Сквозь причитания прорывались тяжкие стоны, резкие выкрики:
— Вы легче, легче, те-е-о-течка!
— А ты терпи, сынок! Не думай про боль, оно и полегчает… А я тебя молочком напою… А хочешь, я тебе взвару принесу, у нас груши свои, а черники, ей-богу, каждое лето не оберешься! А то, может, я тебе свежих ягод принесу, земляники, их теперь много в лесу. Ах, боже ж мой, что я говорю, ведь он опять ничего не слышит! Сынок, ну повернись хоть! Как же так, чтобы не евши!? Который день уже!
Старуха плакала. Совсем сбился набок серый платок. Она то и дело поправляла его движением головы, а сама все время возилась с тряпками, жестяными коробками, поправляя что-то внизу, расстилая одеяло и слегка прикрывая его охапкой сена.
Дубков спросонья никак не мог сообразить, что это за женщина и что она тут делает. Но сильная боль в руке сразу вернула его к действительности, ко всем событиям последних дней, и ему стало ясно все, что делается тут, внизу. Он не слез, а споткнувшись обо что-то, соскользнул с соломы. Женщина испуганно оглянулась и, спохватившись, начала живо класть сено на резвины, лежавшие тут же рядом. Своей фигурой она тоже прикрывала закуток в сене. Поглядела из-под руки на сапера, потом выпрямилась, сказала тихим, спокойным голосом:
— Надо ж было тебе так испугать меня! Я сено беру, а он как с неба свалился…
— Кто это? Вот тот? — лукаво спросил сапер, поведя глазами на лежавшего в сене.
Женщина сразу посуровела. Решительно поправив платок, она подалась к солдату, оттеснила его к дверям:
— Иди, иди своей дорогой…
— А куда же я пойду?
— Что ты привязался ко мне? И кто ты такой?

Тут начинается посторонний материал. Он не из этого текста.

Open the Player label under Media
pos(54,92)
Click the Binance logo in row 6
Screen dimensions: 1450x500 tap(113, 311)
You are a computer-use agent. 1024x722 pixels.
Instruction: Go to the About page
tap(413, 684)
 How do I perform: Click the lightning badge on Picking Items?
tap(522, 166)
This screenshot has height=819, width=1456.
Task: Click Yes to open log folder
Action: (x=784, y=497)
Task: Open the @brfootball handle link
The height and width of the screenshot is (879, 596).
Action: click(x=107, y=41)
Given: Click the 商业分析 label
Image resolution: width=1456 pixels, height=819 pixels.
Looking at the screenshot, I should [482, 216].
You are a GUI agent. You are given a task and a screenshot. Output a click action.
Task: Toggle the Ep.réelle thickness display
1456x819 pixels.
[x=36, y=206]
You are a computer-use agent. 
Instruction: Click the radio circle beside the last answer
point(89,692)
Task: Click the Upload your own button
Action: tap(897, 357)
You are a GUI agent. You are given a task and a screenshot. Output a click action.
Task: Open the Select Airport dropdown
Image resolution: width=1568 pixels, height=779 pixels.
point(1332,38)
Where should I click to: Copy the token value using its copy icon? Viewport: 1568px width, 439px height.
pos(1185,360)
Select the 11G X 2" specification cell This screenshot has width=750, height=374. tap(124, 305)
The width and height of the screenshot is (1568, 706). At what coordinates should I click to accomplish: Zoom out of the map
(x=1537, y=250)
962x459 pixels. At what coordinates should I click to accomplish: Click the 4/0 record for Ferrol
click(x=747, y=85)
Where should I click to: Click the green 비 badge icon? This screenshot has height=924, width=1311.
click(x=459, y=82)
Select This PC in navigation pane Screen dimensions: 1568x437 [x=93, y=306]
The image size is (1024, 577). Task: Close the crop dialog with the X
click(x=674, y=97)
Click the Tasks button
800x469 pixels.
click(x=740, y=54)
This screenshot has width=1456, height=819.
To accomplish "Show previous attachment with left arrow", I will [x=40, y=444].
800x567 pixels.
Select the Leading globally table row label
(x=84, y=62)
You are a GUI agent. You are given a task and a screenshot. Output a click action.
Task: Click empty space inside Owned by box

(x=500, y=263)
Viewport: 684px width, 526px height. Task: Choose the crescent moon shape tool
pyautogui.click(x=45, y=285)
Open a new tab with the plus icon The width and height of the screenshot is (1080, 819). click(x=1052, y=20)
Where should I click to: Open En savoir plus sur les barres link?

Тут она увидела залубеневший рукав гимнастерки сапера, на которую попала полоса света, пробивавшегося из застрехи. Заметила крясноармейскую пилотку на его голове. И лицо ее сразу прояснилось. Куда девались прежнее равнодушие и та надутая суровость, которую напускала на себя женщина.
— Что же я спрашиваю? И ты, видать, оттуда же, сынок, что и тот… лежит вон и ничего ему не надо…
Она откинула одеяло. На подстилке лежал человек с бледным, неподвижным лицом. Глаза его были приоткрыты, но он, видно, ничего не замечал, ни на что не обращал внимания. Гимнастерка с него была снята. Грудь и руки его обмотаны чистым холстом, сквозь который проступали густые пятна крови. Взглянув на шпалы на петлице и присмотревшись к лицу раненого, к его взлохмаченным русым волосам над вспотевшим лбом, Дубков сразу узнал его. Это был батальонный комиссар из штаба фронта. Дубков его часто встречал в последние дни — батальонный не раз бывал в их части. Фамилию его Дубков не мог припомнить.
— Может, у него документы какие-нибудь есть? — тихо спросил он.
— Ах, боже мой, какие там документы? В гимнастерке только письма были, они и теперь там, вот я покажу…
По адресам на письмах Дубков узнал фамилию раненого. Звали его — Андрей Сергеевич Блещик.
— Два дня, как он здесь… Поутру тогда нашли его наши пастушки около шоссе. Ну, привезли мы… Еще один убитый был, так мы его похоронили. А этого вот никак отходить не могу, очень уж он кровью изошел… И не диво — две раны в груди, и руки тоже повреждены. Кабы доктора, да где ты его возьмешь в такое время? Мы вот потолковали здесь с людьми, думаем в город, в больницу везти, может, и примут? А ты чего стоишь? Дай руку посмотрю.